Jeremy Heywood: "No planned target" for civil service job cuts

Cabinet secretary stresses that spending review will allow departments to make "considered decisions" on "size and shape of their workforces"


By Civil Service World

10 Jul 2015

Whitehall is not working to a "planned target" for reducing civil service headcount at the spending review, the cabinet secretary has said.

Chancellor George Osborne used this week's Budget to confirm that departments would face further spending cuts of around £20bn in order to meet the government's revised target of running a budget surplus by 2019-20, and said details of the cuts would be set out in a separate spending review in the autumn.

In a blog posted on the GOV.UK website, Sir Jeremy Heywood acknowledged that the period leading up to the spending review would be difficult for officials, but stressed that departments would be granted flexibility on how those cuts would be delivered.

"Through this rigorous process, departments will be able to take considered decisions on the size and shape of their workforces, on the pay awards that will support this, and on managing redundancies that might arise," he wrote.

"That inevitably means a period of unwelcome uncertainty – but it is vital that the government takes the time to get the choices and trade-offs right.
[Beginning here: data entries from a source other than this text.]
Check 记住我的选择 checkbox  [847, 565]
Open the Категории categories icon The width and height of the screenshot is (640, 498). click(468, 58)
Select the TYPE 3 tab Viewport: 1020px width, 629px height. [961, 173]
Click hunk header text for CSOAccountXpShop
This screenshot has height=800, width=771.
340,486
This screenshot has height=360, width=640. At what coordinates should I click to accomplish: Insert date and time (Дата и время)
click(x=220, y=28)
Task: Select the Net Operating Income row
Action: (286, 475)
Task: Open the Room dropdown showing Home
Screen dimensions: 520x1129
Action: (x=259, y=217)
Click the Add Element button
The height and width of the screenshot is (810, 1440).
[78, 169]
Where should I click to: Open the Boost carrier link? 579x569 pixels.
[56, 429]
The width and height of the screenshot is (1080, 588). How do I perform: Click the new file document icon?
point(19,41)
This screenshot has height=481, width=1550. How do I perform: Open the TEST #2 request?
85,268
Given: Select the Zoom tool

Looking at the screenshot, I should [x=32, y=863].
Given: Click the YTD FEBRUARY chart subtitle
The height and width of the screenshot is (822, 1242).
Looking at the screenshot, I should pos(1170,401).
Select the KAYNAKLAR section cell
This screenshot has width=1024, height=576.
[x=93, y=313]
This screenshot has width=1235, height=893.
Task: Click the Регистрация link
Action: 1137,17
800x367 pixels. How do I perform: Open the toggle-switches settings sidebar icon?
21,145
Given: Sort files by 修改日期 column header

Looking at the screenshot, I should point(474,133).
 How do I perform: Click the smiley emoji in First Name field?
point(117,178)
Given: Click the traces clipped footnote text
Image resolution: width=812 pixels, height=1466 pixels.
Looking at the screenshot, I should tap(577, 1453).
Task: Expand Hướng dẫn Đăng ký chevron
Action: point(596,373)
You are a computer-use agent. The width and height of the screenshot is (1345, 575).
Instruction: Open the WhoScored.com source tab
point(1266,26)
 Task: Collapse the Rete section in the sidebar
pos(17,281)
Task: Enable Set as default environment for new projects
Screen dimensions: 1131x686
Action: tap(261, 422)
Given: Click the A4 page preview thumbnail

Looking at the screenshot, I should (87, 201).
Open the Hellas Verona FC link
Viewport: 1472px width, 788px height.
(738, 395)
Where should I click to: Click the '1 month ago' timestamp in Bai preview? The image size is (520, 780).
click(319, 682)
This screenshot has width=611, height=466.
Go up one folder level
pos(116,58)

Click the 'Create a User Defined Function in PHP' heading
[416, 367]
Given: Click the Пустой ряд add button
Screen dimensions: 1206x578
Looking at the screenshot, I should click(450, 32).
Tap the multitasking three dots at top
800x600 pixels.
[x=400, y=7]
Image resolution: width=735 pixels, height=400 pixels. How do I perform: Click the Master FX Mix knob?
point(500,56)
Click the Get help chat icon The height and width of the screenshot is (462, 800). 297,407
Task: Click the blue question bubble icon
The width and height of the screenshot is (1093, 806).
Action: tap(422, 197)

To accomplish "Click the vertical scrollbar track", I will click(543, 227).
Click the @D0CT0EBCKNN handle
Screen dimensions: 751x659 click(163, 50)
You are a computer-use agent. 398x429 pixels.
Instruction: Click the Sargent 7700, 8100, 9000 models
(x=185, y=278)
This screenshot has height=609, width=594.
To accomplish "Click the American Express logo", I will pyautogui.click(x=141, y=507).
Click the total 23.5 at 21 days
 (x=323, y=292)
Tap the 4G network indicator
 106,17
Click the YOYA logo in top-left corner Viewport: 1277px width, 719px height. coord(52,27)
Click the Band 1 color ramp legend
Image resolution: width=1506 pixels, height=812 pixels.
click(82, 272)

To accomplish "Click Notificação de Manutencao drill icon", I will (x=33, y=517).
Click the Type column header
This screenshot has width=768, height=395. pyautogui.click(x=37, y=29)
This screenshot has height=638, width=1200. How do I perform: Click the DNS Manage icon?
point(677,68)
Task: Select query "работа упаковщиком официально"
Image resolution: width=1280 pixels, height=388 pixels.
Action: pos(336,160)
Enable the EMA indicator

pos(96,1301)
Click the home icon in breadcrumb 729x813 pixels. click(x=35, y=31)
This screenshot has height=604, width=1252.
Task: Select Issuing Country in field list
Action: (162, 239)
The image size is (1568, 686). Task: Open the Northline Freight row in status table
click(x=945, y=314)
I want to be clear now, though, that while departments will have hard choices to make in deciding where savings will come from, there is no planned target for reductions in civil service numbers."

According to the latest analysis by the Institute for Government, the total civil service workforce fell by almost 72,000 during the last parliament – and unions have said that the government's spending plans mean they are braced for a similar level of job cuts in this parliament.

The National Audit Office spending watchdog also used a recent report to voice its concern over the level of support provided by the centre of government in managing staffing reductions so far.

"Departments have significantly cut their staff numbers and costs in the last five years but not enough planning has gone into making sure that, over the longer term, the reductions already made and any required in the future are sustainable and do not damage the delivery of public services,” the NAO said.